Wearing a lapel pin showing the usually placid Doughboy sporting boxing gloves, Pillsbury Chairman Philip L. Smith vowed Tuesday that the firm would fight a $5.23-billion takeover bid.
Acting in the shadow of the much bigger proposed takeover of Kraft, Pillsbury directors had voted unanimously to oppose the cash offer by Grand Metropolitan, a giant British food and liquor conglomerate, Smith said.
Grand Met’s offer is “inadequate from a financial point of view,” he said, imploring shareholders to give Pillsbury’s “major revitalization effort” a chance.
Eye on Kraft Bid
By rejecting the offer, analysts said Pillsbury may not only be buying time but also holding out for more than the $60 per share offered by Grand Met.
Analysts said Pillsbury may feel that the company is worth more in light of Monday’s $11.8-billion cash offer by Philip Morris Co. for Kraft, another major food products company. The Kraft bid would represent the second-largest merger in U.S. history.

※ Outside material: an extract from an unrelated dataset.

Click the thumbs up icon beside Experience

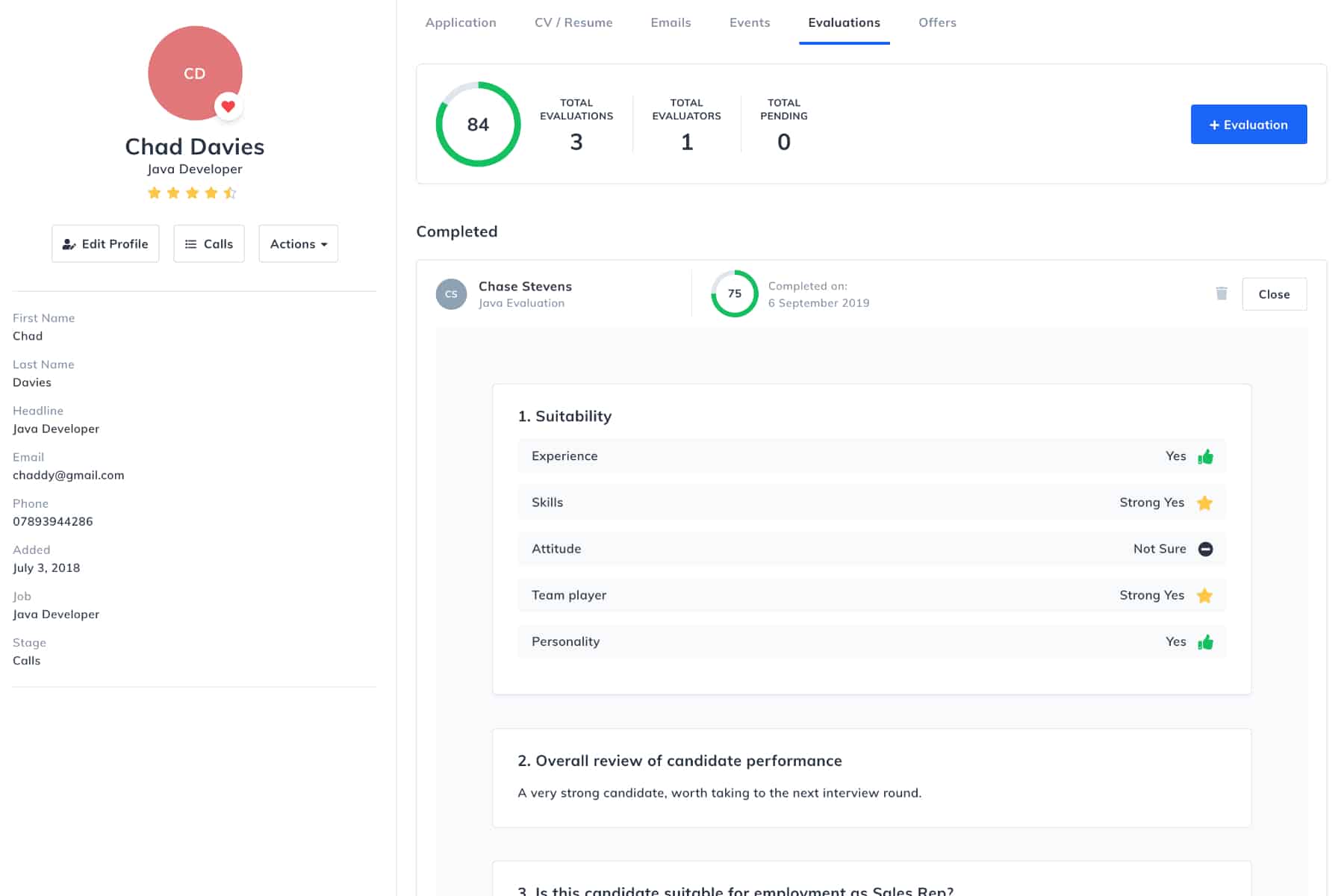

Philip Morris is offering $90 a share for Kraft, a premium of 50% over Kraft’s previous share price. A few analysts also suggested that Pillsbury and Kraft might consider joining forces to fend off their unwelcome suitors, but no one appeared to be taking that proposal seriously.
In trading Tuesday on the New York Stock Exchange, Pillsbury stock closed at $59, up 37.5 cents. Other food stocks were active, including Kraft--the most heavily traded stock. At the close of trading, Kraft shares sold for $88.25 each, up $28.125 per share.
Grand Met Responds
Grand Met expressed disappointment at the announcement but predicted that it would prevail. “We are surprised that the Pillsbury board of directors has concluded that our all-cash offer of $60 per share is inadequate since our price represents more than 50% over the Pillsbury market price prior to the announcement of our offer,” Ian A. Martin, chief executive of U.S. operations for Grand Met, said in a statement.
“We doubt that Pillsbury’s stockholders will agree with their board’s conclusion. We believe our tender offer should be welcomed not only by Pillsbury stockholders, but employees, franchises and customers.”
The Pillsbury board is reviewing several options to deter Grand Met, including the issuance of a substantial dividend to Pillsbury shareholders, selling an equity interest in one or more of its subsidiaries, or selling a principal asset, according to a filing Tuesday with the Securities and Exchange Commission.
Smith joined Pillsbury last summer after the Minneapolis-based company saw its earnings decline for the first time in 16 years and the former chairman resigned under pressure. In a separate announcement, Smith also named Pillsbury Executive Vice President Jerry W. Levin to the post of chairman of Pillsbury’s ailing Burger King unit.
Industry analysts said it will be difficult to convince shareholders not to accept $60 per share from Grand Met, since Pillsbury stock had been trading around $35 per share before the Oct. 4 offer.
“It’s pretty hard to tell shareholders who have been watching the company do nothing for a year not to take this offer,” said Ron Morrow, managing director of Smith Barney in New York City.
Morrow, who has been following Pillsbury for 15 years, said the company may be exploring some kind of business combination with Unilever, a giant Dutch household products and food company. The company’s U.S. subsidiary is Lever Bros.
A spokeswoman for Lever Bros. said it was against company policy to comment on “street rumors.”
Other foreign companies said to be looking for U.S. food acquisitions are Switzerland’s Nestle AG, which owns Los Angeles-based Carnation Co. Analysts also mentioned Volvo, the Swedish international car manufacturer with food interests in Sweden, as a possible acquisition-hungry company.
Other U.S. targets could be Gerber, General Mills, CPC International, Sara Lee and Quaker Oats, analysts said.
Confidence in Suitor
Several analysts said Grand Met has what it takes to solve some of Pillsbury’s problems.
“Grand Met feels they have the marketing ability to turn around Burger King and improve Pillsbury’s food business,” said Barry Ziegler, vice president of research at Tucker Anthony & R. L. Day Inc. “This is reflected in the price they’ve offered.”
Grand Met, with $10 billion in annual worldwide sales, relies on liquor sales for 51% of its revenue. The London-based company owns a chain of 1,500 British pubs, 1,400 Pearle Vision Center stores and makes Alpo pet food, among other things.